Final Thoughts: Part 2

Matthew 7: 21-29

The concluding words of Jesus from the Sermon on the Mount are tough to take in.  He basically states that only those that work for the kingdom, doing the will of God, will enter the kingdom.  Many will come and say they did what they needed but in reality they were not living for God’s glory.

Jesus then goes on to state that those who hear his words and lives them out will be wise, like a man who builds his house on a rock.  It isn’t enough to just hear the words, and to have knowledge.  In order to fulfill God’s will we must also act.  It doesn’t really do much good to have all of the equipment and knowledge you need if you aren’t putting it to use.

Here is another passage to consider: Read Matthew 25: 31-46

These seem like harsh words, and they may even scare us.  To overcome this fear choose to live for God’s glory and not your own.  Try your hardest at living out the will of God in your daily life.  We will fall short time and time again, but that is no reason to quit.  Seek forgiveness and community, cry out to God, and keep on pursuing the will of God.  This is what God wants from us.  Live for his glory and you will experience the kingdom, even here and now.  God is not far off, but present with us, here and now.

This week consider how you can live your life for God.  What does that look like from day to day?  How will you carry out the Sermon in your daily lives?

Consider these following quotes from Brother Lawrence:

“He does not ask much of us, merely a thought of Him from time to time, a little act of adoration, sometimes to ask for His grace, sometimes to offer Him your sufferings, at other times to thank Him for the graces, past and present, He has bestowed on you, in the midst of your troubles to take solace in Him as often as you can. Lift up your heart to Him during your meals and in company; the least little remembrance will always be the most pleasing to Him. One need not cry out very loudly; He is nearer to us than we think.”

“Do not be discouraged by the resistance you will encounter from your human nature; you must go against your human inclinations. Often, in the beginning, you will think that you are wasting time, but you must go on, be determined and persevere in it until death, despite all the difficulties.”

“Think often on God, by day, by night, in your business and even in your diversions. He is always near you and with you; leave him not alone.”

Take time to reflect on these ideas. Pray about them.

Final Thoughts: Part 1

Matthew 7: 7-20

This particular post will focus on three sections of the Sermon and next week we will finish up our TAWG Blog series by sharing the concluding thoughts of Jesus to his disciples, and he has some tough stuff to tell them.  Stay tuned for that next week.

Ask and It Will Be Given:

In this section of the Sermon, Jesus calls for his disciples to seek answers and to ask God to guide them.  Jesus informs his disciples that they will receive what they need.  Sometimes we struggle to believe this and feel as if God never answers our prayers.  I love the part of this section that speaks about how God can give us greater gifts than we may even be able to imagine.  This takes a lot of trust and patience; things that many people have trouble with from day to day.  A couple of verses to consider include Romans 8:18, 28.  In fact I would encourage you to read this entire chapter to help you understand how God works and cares for us.
------------------------------------
* WORK TO BE COMPLETED
Reproduce the passage of the post on Matthew 7 word for word, from "Here is another" up to and including "your daily lives?". The material after this post isn't needed.

* DATASET ROWS
------------------------------------
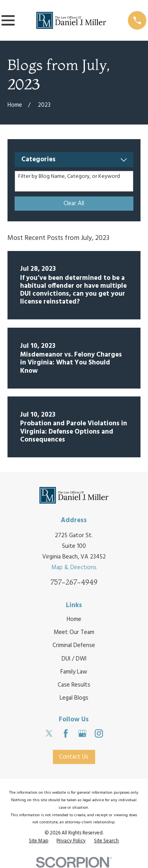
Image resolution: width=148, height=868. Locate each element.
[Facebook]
------------------------------------
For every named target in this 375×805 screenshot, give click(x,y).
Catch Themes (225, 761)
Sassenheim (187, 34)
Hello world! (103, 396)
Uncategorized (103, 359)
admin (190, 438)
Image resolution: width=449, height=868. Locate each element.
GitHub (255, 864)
------------------------------------
* THE REPLY
Here is another passage to consider: Read Matthew 25: 31-46

These seem like harsh words, and they may even scare us.  To overcome this fear choose to live for God’s glory and not your own.  Try your hardest at living out the will of God in your daily life.  We will fall short time and time again, but that is no reason to quit.  Seek forgiveness and community, cry out to God, and keep on pursuing the will of God.  This is what God wants from us.  Live for his glory and you will experience the kingdom, even here and now.  God is not far off, but present with us, here and now.

This week consider how you can live your life for God.  What does that look like from day to day?  How will you carry out the Sermon in your daily lives?